The structural similarity (SSIM) index is a method to automatically predict perceived quality of images and videos. It has been getting extremely popular in the past few years. In academia, the original SSIM paper published in 2004 has received over 35,000 Google Scholar citations so far, perhaps more than any paper in the literature of video engineering. It also received an IEEE Signal Processing Society Best Paper Award, one of the most prestigious paper awards in signal processing. In industry, the SSIM algorithm received the Primetime Engineering Emmy Award, one of the most prestigious technology awards in the TV industry. In the citation by Television Academy, it says,

“SSIM is now a widely used perceptual video quality measure, used to test and refine video quality throughout the global cable and satellite TV industry, and directly affects the viewing experiences of tens of millions of viewers daily”

So what is the science behind SSIM? What made it spread so quickly and so widely?

One good reason is that there is a very strong demand for image/video quality measures, perhaps much more than most people realize. No matter what image/video processing problem you are working on, the same issues repeatedly come up: How should I evaluate the images generated from my algorithms/systems? How do I know my algorithm/system is creating an improvement between the input and output images, and by how much? How can I compare the performance of two algorithms/systems which produce different outcome images? What should my algorithms/systems optimize for? With the rapidly increasing volume of image/video data, these issues become impossible to be addressed promptly by subjective visual testing. Only a trustworthy objective image/video quality measure that can be computed instantly can resolve the problems.

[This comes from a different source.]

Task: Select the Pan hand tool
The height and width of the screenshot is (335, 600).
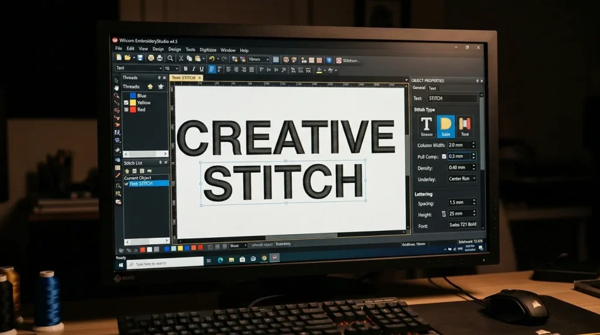Action: [117, 88]
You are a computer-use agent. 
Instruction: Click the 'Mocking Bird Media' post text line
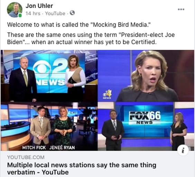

While the reasoning above is sound, it does not explain what’s special about SSIM, because any good objective quality measure would do the job. To understand it better, we’d need to go back to the first few years after the new millennium when the SSIM idea was initialized. At that time, there had already been some significant work done in the area, but a common belief was that predicting visual perception of image quality is an extremely complicated problem. To achieve the goal, one has to have a comprehensive understanding of the computational mechanisms in the visual pathway, to which a vast psychophysical and physiological vision literature has been dedicated to, but could still only understand very little (even now). In the engineering world, the computational models used to assess video quality were so complicated, such that people needed to make ASIC chips to perform the computation, and the equipment could cost 10s or 100s of thousands of dollars, but could assess only small samples of video segments, and not in real-time. Moreover, even for these complicated vision-based models, many people were still questioning if they are providing valuable visual quality predictions at all. A good example is the first independent test done by video quality experts group (VQEG) in 2000, where all advanced models performed equivalently to MSE/PSNR. At that time, it seemed that the only way to improve was either to make the models even more complicated, so as to capture more visual features in more precise ways, or to reduce the problem to specific applications, so that a number of objective models may be developed, each targeting at only a specific type of distortions.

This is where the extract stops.